SPECTATOR'S spy in the Corgi model world - previous intelligence from whom referred to the miniature version of the stylish Harrogate and District double-deck bus plying route 36 between Ripon and Leeds - reports on a subject that should go straight to the hearts of patriotic folk in Wensleydale.
Among the releases scheduled for early next year in a range known as the Aviation Archive is a diecast metal model of the Mosquito fighter bomber piloted by Group Capt Charles Pickard in the famous 1944 raid on the Gestapo prison at Amiens, France, twinned for many years with Darlington.
The local angle is that Pickard's navigator on Operation Jericho, where the walls of the jail were blown open in an attempt to release 700 French Resistance workers, was Flt Lt Alan Broadley, a distinguished son of Wensleydale whose name appears on the war memorial at Leyburn.
His life, career and untimely death in the aftermath of the spectacular attack involving crews from RAF, Australian and New Zealand squadrons were described five years ago in a book by the Northallerton historian Tony Eaton.
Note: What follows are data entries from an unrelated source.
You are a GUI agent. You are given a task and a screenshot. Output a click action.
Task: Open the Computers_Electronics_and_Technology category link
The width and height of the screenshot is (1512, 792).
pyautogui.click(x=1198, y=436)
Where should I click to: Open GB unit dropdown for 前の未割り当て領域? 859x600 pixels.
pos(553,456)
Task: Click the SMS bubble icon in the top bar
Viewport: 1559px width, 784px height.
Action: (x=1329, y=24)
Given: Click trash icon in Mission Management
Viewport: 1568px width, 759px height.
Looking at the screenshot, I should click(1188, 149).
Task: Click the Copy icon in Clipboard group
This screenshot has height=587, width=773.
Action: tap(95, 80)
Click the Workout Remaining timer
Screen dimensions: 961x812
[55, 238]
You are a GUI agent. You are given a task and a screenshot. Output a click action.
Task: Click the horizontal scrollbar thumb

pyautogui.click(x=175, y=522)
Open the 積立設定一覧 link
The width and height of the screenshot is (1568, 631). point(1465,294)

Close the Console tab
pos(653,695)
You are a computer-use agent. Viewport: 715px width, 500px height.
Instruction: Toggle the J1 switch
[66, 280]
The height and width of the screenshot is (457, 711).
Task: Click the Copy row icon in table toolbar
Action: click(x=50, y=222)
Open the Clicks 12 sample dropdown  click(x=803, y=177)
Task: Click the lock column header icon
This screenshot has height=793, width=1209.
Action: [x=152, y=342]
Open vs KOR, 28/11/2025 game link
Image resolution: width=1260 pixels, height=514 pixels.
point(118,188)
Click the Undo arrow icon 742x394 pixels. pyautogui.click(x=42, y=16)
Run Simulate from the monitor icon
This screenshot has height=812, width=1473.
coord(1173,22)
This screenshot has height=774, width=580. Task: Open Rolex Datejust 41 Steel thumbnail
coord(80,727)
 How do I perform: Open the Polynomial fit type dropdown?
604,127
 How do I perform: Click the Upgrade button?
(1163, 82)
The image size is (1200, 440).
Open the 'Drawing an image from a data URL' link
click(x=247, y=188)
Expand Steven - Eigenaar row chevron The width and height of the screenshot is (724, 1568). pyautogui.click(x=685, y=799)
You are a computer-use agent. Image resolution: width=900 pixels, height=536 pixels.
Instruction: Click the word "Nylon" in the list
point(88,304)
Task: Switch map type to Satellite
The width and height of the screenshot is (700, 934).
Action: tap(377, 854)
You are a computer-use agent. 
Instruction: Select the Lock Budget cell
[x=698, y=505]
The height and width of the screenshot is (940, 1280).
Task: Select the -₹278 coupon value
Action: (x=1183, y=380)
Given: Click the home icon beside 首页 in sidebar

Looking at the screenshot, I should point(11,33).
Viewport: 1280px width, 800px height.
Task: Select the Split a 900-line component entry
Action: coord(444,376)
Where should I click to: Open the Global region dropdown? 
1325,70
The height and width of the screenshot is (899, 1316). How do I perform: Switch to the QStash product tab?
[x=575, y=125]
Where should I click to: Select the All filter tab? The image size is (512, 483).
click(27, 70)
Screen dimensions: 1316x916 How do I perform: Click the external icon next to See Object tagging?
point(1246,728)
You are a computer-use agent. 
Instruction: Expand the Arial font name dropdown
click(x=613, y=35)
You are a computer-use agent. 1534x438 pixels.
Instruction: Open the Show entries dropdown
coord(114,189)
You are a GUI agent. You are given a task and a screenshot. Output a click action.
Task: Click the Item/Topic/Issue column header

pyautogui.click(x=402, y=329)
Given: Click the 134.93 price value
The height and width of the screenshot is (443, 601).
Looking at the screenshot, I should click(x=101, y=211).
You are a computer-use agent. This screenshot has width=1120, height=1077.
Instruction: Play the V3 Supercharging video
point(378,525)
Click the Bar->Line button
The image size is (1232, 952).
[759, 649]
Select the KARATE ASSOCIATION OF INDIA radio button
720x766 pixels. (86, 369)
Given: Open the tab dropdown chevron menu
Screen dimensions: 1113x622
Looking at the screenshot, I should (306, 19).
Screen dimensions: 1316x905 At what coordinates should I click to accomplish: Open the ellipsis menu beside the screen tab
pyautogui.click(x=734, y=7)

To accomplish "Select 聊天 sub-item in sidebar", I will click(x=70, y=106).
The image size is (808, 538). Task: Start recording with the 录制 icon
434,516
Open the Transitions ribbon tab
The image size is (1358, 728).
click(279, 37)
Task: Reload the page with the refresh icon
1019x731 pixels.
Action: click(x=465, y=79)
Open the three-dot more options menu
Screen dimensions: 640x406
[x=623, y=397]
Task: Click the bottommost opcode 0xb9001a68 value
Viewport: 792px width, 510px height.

Spectator's spy has a special reason to look forward with great interest to receiving his paid-for model of Broadley's Mosquito F for Freddie. One of his treasured possessions is a handwritten letter received from Broadley's one-time fiancee, the former Kitty Oversby, happily married to another war veteran since 1954 and living in Henley-on-Thames, following a D&S Times review of Mr Eaton's book in 1999.
A worthy exception
DISTRICT councils in North Yorkshire could benefit from an affordable housing programme financed partly from the extra council tax received now second homes attract only a 10pc discount, against the 50pc previously allowed. Nobody with the survival of the countryside at heart could fault the logic of helping people to remain on their home turf, but it's to be hoped the arithmetic of the plan is correct.
Last week we also reported that the Tenant Farmers' Association is reminding those whose place of residence is dictated by the terms of their employment that any "second home" they buy in readiness for retirement, but which is no-one's "main residence" is still entitled to 50pc off its council tax bill. Many local authorities, says the TFA, are still unaware of the provision and it has to be fought for.
It is to be hoped that, when North Yorkshire County Council approved the scheme last week, it was aware of the ruling and also knew how many of what appeared to be holiday cottages were, in fact, retirement homes making some income from short lets until the owners retired from a tied cottage or farmhouse.
Second thoughts, however, prompt Spectator to wonder how many of those in tied homes are in a position to buy any property - unless it is one of those planned "affordable" ones.